TiC-MuFormer: Time-Aware Caption-Integrated Multimodal Transformers for User-Level Mental Health Modeling

Proceedings of the Fifteenth Language Resources and Evaluation Conference (LREC 2026)

Abstract

User-level affective modeling from social media requires integrating heterogeneous signals that unfold over time. While prior work has focused predominantly on textual analysis, visually expressed affect and temporal posting patterns also carry important psychological cues. However, these modalities are difficult to combine in practice due to sparse emotional evidence, asynchronous posting behavior, and frequent semantic misalignment between images and accompanying text. This paper introduces TiC-MuFormer, a time-enriched caption-integrated multimodal transformer that addresses these challenges by verbalizing visual content through image captioning before fusion and injecting temporal structure prior to cross-modal attention, enabling user trajectories to be modeled in a time-aware semantic space.

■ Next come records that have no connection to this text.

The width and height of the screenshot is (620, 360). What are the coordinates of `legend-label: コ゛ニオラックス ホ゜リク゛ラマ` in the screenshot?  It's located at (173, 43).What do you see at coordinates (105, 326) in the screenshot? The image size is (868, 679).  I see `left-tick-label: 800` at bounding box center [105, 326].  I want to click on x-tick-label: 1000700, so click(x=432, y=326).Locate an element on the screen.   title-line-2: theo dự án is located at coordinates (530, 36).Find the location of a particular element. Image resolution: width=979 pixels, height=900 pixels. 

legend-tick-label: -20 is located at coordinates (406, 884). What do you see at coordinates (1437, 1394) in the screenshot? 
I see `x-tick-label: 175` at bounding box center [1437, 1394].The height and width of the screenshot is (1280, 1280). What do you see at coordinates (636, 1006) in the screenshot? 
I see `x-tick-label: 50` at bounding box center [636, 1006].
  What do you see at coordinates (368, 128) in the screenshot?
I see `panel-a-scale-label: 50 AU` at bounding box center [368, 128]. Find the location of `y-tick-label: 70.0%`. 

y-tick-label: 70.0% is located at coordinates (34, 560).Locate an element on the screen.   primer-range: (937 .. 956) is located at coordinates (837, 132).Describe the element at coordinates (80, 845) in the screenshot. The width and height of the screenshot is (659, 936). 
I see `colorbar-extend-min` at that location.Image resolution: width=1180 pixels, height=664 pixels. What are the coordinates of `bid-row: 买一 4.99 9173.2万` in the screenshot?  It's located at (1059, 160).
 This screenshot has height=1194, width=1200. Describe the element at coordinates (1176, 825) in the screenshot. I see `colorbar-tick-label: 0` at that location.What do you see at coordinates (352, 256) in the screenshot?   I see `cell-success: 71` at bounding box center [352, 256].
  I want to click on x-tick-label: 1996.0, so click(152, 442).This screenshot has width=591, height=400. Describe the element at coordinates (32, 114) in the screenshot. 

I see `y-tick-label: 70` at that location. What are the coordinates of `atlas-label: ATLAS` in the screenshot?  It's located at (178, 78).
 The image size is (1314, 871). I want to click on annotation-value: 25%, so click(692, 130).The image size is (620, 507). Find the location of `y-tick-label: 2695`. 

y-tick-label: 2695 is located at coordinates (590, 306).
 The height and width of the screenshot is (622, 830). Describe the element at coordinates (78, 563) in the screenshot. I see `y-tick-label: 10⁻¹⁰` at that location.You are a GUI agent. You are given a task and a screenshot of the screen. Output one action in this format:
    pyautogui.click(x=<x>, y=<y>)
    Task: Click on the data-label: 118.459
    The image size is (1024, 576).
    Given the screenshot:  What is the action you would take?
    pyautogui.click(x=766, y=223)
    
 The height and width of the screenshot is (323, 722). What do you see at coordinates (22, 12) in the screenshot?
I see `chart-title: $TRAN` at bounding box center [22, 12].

We instantiate the method on a mental health detection task and demonstrate that it achieves state-of-the-art results across all user-level metrics, outperforming both unimodal and multimodal baselines. Ablation studies further show that temporal coverage, batch size and encoder choice jointly influence downstream accuracy, underscoring the importance of aligned temporal and semantic representations. Overall, this work highlights caption-guided temporal multimodality as a principled modeling strategy for general affective or psychiatric risk inference in social platforms.